Чтоб не болтался без дела, Леху бабушка Лида заставила стеречь цыплят.
— Как увидишь ястреба над крышей, так кричи «калаур» и махай палкой.
А Леха заигрался в цветные камушки, и ястреб цыпленка украл.
Баба Лида, ожесточась, замахнулась на Леху, но не ударила, лишь ругнулась с досады:
— Ишь, поганец! Совесть у тебя в кармане!
Леха потрогал сперва один карман, потом другой — ничего в карманах не было. Чегой-то баба Лида обманывает? Хотел спросить, а той и след простыл — убежала траву косить.
Подумал Леха, подумал, почесал в затылке и отправился на деревню — совесть искать.
К первой зашел он к бабе Нюре. Та в тенечке корову доила. Новый ее муж, или Развлякатель, березовым веником отгонял от коровы мух, чтобы не брыкалась и хвостом не била.
Дождавшись, пока баба Нюра подоила корову, Леха напрямки спросил:
— Баб Нюр, у тебя совесть есть?
— Чего, чего? — не расслышала та, но налила Лехе целую кружку парного молока. Леха молоко выпил, хотел еще раз спросить про совесть, но постеснялся Развлякателя — все-таки новый человек, мало ли что может подумать. Сказал «спасибо» — отправился дальше.
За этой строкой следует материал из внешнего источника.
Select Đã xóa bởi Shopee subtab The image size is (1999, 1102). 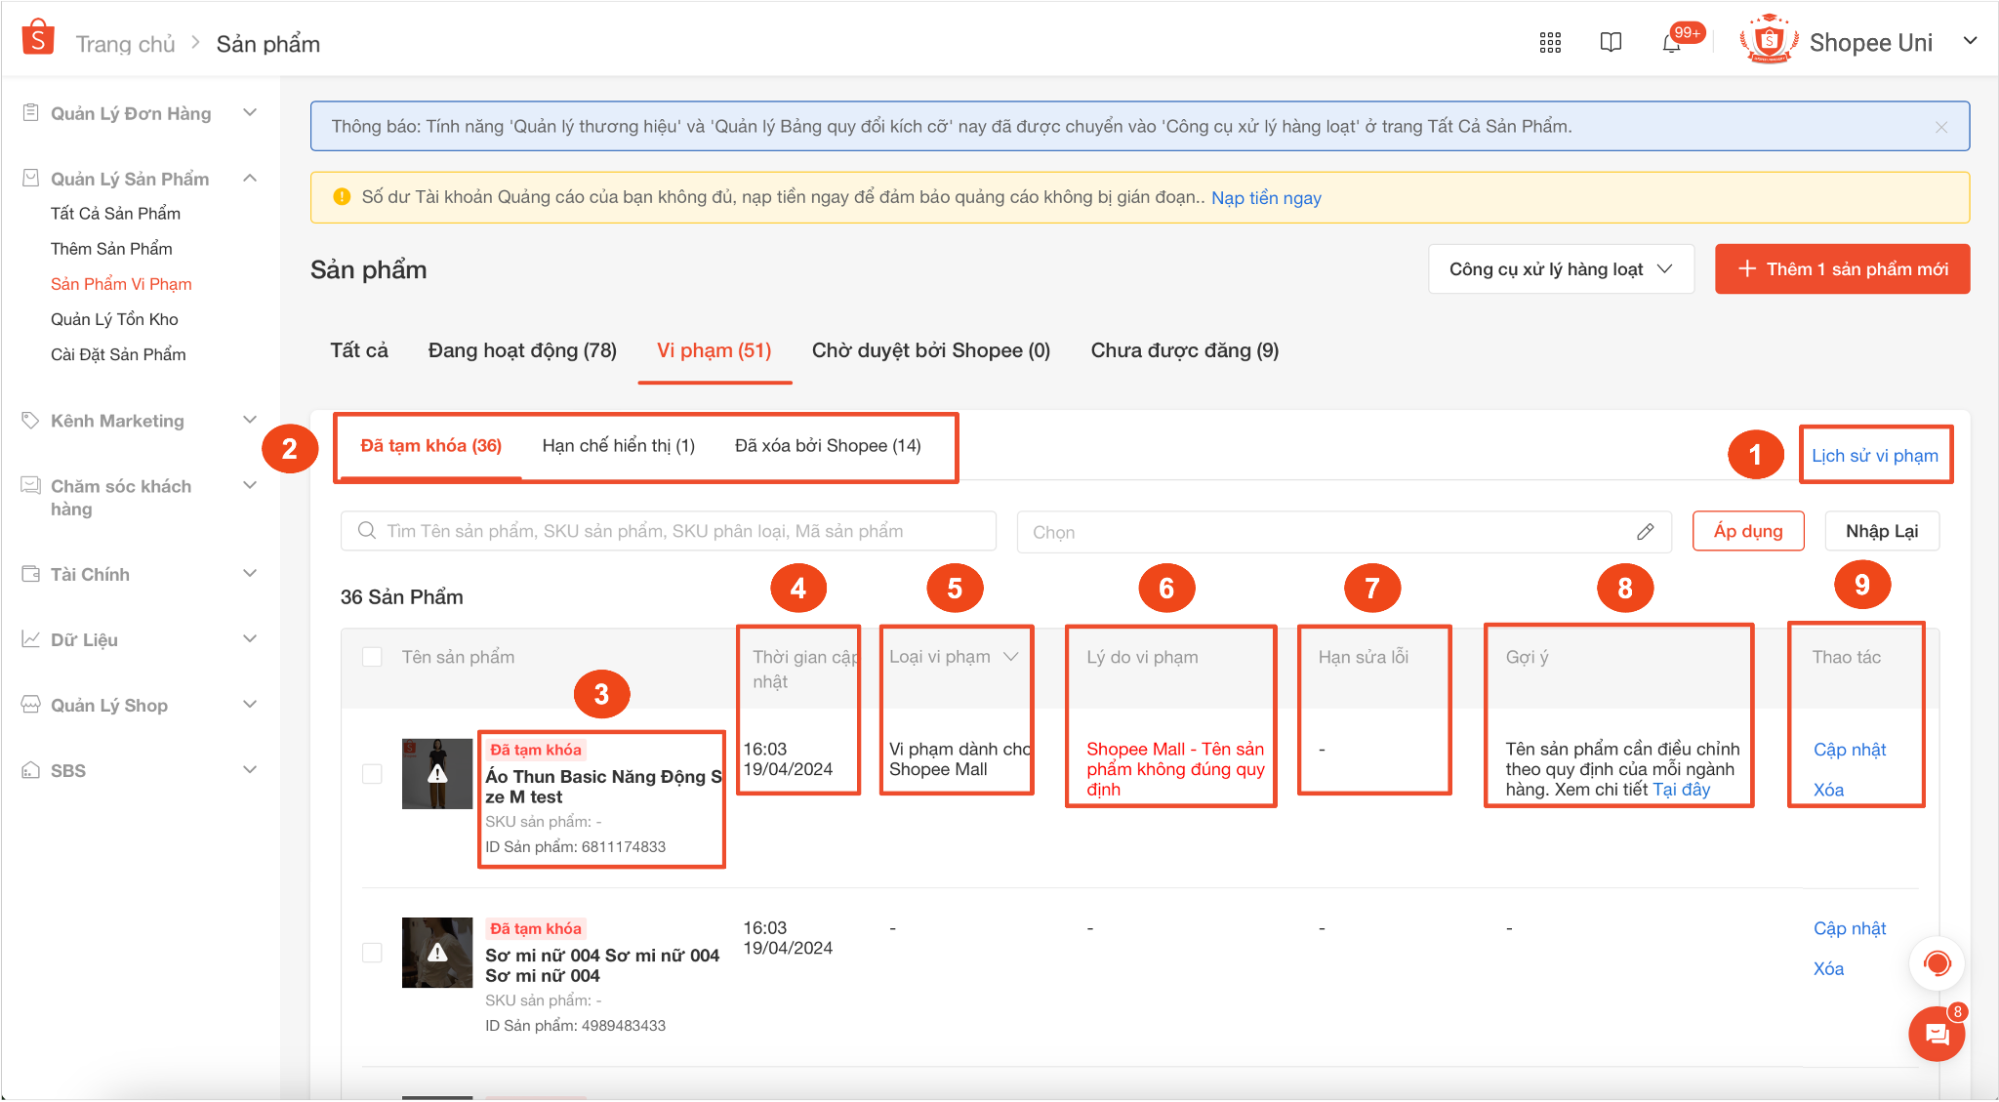point(827,446)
У Степановны совесть, наверно, была, у нее всего в доме много, но Леха не решился спросить. Из-за своей горбатости Степановна ходила всегда с палкой, и Леха испугался: он у нее про совесть, а она его палкой?
Следующая по пути стояла изба старшей Молотилки, но у нее можно было и не спрашивать. Что ни попросишь, ничего у нее нет: ни соли, ни спичек. Нет, наверное, и совести. А если и есть, все равно не даст.
Шел, шел Леха деревней и встретил деда Никифора.
— Ты куда, паря?
— Совесть ищу.
— А зачем она тебе понадобилась? — спросил Никифор и, прищурившись, внимательно поглядел на Леху, но так как Леха не ответил, потому что и сам толком не знал, зачем ему совесть, то дед Никифор разъяснение дал: — С совестью, брат ты мой, жить трудненько. Тяжко жить с совестью. Ты б и сделал что-нибудь поганое, а совесть не дает.
Ничего не понял Леха: бабушка ругается, что совести нет, а дед Никифор спрашивает, зачем она, мол, совесть.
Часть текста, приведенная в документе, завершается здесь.